QUOTED TEXT:
+-------+

Photo right: Mother-daughter co-owners Rosemary Nevils-Williams (left) and Raeisha Williams (right). (Photo by Margie O’Loughlin)

The business they created was just what the community needed. The Heritage Tea House & Café won a St. Paul Business Award last year: the People’s Choice Award, which honors a business recognized for its excellence by St. Paul residents. The space is available for use for book clubs, community meetings, book signings, parties, or fundraisers. Contact the co-owners at 651—330-0171 or info@heritageteahouse.com for more information.

There are an impressive number of events happening monthly at the shop (check the Facebook page to stay current.) Just a few include the first Sunday of the month from 1-3pm with homeopath and healer Kinshasha Kambui; every third Saturday from 7-10pm features Black Cinema; Thursday night speakeasies have an open mic; Friday nights offer rhythm and blues and Chili Happy Hour; and, frequently there are Saturday night comedy performances.

Choose from more than two dozen teas available in the warm, Afro-centric space, a variety of coffee drinks, and a menu which, according to the mother-daughter team, is drawing raves. Stand-out comfort food menu items include chicken and waffles, toasted panini sandwiches, fresh mac and cheese, shrimp and grits, collard greens, chocolate cake, and coconut cake, all of which can be chased down with a tall glass of hibiscus punch.

+-------+

Saved entries:
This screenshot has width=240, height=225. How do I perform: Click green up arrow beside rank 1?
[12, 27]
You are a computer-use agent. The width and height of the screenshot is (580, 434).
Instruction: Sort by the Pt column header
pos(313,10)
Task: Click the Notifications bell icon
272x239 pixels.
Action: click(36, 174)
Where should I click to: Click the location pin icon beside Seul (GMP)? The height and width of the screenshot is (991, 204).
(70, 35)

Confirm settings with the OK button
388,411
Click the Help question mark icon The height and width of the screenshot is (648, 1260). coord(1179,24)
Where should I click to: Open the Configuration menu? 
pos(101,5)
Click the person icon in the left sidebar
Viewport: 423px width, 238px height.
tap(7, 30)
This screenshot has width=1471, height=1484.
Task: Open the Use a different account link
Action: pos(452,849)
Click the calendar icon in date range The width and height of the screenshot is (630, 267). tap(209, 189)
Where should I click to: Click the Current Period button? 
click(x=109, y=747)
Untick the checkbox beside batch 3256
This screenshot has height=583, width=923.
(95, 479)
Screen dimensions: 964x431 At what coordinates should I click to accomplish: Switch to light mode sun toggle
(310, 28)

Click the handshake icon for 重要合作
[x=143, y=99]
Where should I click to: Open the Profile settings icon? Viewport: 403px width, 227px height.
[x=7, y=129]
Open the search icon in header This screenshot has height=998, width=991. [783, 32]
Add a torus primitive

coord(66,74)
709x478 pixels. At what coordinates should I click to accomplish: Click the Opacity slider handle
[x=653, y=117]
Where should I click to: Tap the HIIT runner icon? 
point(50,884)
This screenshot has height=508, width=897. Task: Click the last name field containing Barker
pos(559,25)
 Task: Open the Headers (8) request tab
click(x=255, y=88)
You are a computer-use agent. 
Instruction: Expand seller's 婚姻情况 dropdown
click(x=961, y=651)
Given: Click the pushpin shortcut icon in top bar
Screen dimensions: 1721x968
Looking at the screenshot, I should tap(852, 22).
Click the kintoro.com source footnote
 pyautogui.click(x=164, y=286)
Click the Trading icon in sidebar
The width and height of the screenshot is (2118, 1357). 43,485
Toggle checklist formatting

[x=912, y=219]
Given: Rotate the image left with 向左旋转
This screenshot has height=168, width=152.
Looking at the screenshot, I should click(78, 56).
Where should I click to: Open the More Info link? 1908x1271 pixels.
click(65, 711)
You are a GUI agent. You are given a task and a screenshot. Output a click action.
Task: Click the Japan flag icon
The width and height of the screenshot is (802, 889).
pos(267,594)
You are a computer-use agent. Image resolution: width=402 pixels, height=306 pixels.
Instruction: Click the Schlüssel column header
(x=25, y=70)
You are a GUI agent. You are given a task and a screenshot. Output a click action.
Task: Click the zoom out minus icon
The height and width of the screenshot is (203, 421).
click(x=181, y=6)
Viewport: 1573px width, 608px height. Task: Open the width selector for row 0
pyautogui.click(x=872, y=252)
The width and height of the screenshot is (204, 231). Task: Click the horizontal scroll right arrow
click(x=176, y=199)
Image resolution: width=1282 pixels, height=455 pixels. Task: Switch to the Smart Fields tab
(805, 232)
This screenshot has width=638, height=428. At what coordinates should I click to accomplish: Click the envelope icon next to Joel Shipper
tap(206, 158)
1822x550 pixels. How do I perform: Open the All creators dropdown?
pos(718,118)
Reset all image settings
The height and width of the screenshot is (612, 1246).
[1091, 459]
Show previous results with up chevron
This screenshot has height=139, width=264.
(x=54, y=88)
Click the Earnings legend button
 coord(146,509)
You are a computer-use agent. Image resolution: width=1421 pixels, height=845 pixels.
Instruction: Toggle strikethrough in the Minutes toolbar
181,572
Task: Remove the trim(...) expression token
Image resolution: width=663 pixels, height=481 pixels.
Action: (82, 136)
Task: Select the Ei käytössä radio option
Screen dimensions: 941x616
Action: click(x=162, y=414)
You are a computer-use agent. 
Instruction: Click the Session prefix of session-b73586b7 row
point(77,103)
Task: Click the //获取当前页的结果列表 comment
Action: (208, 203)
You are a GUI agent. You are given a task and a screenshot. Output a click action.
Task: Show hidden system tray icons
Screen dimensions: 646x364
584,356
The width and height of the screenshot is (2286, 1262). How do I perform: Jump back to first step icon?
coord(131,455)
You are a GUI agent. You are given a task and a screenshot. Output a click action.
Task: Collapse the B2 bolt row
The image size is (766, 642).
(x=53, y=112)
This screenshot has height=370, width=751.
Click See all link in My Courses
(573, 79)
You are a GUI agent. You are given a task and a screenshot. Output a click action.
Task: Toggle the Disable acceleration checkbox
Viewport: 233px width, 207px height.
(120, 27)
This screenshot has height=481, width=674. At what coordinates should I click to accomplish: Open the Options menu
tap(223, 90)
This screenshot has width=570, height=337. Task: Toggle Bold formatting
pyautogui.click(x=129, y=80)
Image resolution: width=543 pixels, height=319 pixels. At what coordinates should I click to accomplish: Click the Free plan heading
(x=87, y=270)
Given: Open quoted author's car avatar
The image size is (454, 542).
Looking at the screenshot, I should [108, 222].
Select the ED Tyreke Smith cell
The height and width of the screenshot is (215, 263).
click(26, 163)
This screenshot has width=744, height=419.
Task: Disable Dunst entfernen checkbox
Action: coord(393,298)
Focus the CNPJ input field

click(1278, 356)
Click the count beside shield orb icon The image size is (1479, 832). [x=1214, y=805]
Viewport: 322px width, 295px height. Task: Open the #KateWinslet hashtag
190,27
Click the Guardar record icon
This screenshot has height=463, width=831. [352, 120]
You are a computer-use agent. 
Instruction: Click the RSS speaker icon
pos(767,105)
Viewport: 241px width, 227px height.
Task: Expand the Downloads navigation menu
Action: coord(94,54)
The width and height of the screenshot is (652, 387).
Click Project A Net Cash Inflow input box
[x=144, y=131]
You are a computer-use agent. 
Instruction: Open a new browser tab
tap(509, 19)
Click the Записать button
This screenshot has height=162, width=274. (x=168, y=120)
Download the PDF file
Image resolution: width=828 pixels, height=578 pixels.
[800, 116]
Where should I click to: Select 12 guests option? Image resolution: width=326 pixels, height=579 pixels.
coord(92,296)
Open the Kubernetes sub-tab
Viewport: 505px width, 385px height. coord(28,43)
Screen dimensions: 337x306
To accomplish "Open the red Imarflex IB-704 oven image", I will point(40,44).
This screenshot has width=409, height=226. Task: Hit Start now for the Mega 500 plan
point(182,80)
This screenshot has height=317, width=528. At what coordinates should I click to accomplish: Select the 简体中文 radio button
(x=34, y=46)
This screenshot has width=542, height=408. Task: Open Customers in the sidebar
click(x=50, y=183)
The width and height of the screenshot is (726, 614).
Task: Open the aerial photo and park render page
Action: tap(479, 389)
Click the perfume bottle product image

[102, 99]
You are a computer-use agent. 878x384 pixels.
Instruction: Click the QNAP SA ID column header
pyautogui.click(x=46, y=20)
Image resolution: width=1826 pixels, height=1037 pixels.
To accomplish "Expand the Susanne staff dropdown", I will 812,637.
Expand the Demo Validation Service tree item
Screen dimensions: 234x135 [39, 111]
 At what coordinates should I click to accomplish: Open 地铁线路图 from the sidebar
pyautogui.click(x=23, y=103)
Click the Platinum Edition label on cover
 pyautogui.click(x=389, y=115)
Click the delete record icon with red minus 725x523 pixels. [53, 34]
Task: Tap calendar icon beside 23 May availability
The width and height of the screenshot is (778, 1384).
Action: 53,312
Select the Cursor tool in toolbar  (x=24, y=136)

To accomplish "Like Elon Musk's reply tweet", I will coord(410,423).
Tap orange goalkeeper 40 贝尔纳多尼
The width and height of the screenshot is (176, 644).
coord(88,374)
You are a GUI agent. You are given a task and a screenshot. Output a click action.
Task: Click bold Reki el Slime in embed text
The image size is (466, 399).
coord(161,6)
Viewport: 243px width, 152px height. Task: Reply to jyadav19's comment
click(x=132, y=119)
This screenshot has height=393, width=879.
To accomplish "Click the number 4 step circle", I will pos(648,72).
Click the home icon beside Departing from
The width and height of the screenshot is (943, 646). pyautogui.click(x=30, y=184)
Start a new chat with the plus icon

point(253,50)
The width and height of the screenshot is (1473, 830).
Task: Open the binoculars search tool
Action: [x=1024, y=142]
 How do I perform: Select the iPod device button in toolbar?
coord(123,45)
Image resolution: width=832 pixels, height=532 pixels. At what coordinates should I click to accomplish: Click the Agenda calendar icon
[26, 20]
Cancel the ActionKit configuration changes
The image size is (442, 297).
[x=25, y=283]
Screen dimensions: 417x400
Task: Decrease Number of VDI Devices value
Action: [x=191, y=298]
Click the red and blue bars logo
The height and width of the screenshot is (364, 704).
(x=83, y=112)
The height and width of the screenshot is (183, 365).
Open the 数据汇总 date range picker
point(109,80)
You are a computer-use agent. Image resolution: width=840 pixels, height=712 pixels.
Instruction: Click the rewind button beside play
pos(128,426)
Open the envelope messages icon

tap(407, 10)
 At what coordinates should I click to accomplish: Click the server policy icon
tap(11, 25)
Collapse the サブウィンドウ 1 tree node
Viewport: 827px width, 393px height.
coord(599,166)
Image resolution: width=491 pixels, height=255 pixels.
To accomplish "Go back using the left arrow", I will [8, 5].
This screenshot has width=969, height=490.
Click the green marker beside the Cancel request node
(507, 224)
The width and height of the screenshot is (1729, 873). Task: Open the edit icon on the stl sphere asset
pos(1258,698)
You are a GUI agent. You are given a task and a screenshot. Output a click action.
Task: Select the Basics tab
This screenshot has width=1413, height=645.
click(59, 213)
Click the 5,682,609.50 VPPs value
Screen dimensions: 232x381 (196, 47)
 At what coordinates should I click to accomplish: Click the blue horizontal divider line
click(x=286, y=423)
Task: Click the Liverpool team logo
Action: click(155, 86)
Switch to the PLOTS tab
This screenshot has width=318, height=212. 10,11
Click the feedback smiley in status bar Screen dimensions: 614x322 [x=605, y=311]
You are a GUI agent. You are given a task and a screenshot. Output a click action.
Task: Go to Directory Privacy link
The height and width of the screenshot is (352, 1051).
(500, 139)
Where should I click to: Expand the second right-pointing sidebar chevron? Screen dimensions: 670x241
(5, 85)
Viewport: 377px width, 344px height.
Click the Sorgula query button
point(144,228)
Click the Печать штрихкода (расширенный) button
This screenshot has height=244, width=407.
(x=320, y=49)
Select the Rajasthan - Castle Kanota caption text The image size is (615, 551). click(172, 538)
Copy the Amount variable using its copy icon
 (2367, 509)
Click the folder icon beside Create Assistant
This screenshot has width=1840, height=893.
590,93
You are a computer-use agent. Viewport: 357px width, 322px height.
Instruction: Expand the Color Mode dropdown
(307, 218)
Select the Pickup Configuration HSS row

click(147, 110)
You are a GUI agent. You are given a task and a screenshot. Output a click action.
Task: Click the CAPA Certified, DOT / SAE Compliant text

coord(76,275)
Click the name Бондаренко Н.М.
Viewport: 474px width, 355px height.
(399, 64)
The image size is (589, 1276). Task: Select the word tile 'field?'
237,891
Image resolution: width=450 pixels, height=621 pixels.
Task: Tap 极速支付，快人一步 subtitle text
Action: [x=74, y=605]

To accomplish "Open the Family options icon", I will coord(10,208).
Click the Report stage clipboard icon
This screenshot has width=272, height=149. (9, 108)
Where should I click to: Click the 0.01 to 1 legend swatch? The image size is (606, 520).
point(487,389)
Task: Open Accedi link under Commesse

+-------+

AIM A:
In the tea house article, take the passage starting at "Choose from more" and ending at "of hibiscus punch.", and change "hibiscus punch" to "lemonade".
AIM B:
Condense the paragraph of the tea house article that opens with "There are an impressive number of events" into a bulleted list, keeping its main facts.

COMPLETE OUTPUT A:
Choose from more than two dozen teas available in the warm, Afro-centric space, a variety of coffee drinks, and a menu which, according to the mother-daughter team, is drawing raves. Stand-out comfort food menu items include chicken and waffles, toasted panini sandwiches, fresh mac and cheese, shrimp and grits, collard greens, chocolate cake, and coconut cake, all of which can be chased down with a tall glass of lemonade.

COMPLETE OUTPUT B:
Monthly events at the shop (the Facebook page has current listings):
- First Sunday of the month, 1-3pm: homeopath and healer Kinshasha Kambui
- Every third Saturday, 7-10pm: Black Cinema
- Thursday nights: speakeasies with an open mic
- Friday nights: rhythm and blues and Chili Happy Hour
- Saturday nights, frequently: comedy performances